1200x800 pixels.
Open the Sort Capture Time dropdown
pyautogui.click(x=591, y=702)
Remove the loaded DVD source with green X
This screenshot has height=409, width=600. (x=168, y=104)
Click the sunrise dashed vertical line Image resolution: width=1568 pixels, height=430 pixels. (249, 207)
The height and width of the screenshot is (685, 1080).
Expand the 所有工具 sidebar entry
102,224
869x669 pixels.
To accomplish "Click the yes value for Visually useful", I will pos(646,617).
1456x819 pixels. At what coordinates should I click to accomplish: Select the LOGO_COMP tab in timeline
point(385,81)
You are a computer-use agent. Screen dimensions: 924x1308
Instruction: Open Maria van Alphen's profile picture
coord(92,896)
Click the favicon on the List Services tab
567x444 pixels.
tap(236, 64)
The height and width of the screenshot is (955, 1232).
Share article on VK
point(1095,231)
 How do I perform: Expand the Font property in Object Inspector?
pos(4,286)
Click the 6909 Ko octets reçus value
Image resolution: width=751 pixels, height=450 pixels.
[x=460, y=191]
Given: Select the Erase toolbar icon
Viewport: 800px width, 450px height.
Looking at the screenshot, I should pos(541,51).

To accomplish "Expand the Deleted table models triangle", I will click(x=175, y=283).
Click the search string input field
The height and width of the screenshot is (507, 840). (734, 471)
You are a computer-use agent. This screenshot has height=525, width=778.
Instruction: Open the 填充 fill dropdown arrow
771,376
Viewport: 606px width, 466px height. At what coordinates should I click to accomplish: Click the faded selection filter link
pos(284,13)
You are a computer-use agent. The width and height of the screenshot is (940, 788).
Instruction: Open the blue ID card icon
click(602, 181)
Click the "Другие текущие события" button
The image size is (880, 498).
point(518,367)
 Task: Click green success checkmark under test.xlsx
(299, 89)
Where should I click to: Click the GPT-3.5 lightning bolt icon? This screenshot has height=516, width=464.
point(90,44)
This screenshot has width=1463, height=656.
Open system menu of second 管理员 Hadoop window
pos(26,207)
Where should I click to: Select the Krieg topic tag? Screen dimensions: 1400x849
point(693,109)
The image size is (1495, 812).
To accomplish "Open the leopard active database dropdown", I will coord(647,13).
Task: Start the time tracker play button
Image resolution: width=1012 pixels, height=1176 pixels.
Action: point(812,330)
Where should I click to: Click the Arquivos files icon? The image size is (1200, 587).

==============================

# Exercise description
The line containing "This screenshot has width=1463, height=656." opens the range, and the last line of the entries closes it; copy that range exactly.

# Your solution
This screenshot has width=1463, height=656.
Open system menu of second 管理员 Hadoop window
pos(26,207)
Where should I click to: Select the Krieg topic tag? Screen dimensions: 1400x849
point(693,109)
The image size is (1495, 812).
To accomplish "Open the leopard active database dropdown", I will coord(647,13).
Task: Start the time tracker play button
Image resolution: width=1012 pixels, height=1176 pixels.
Action: point(812,330)
Where should I click to: Click the Arquivos files icon? The image size is (1200, 587).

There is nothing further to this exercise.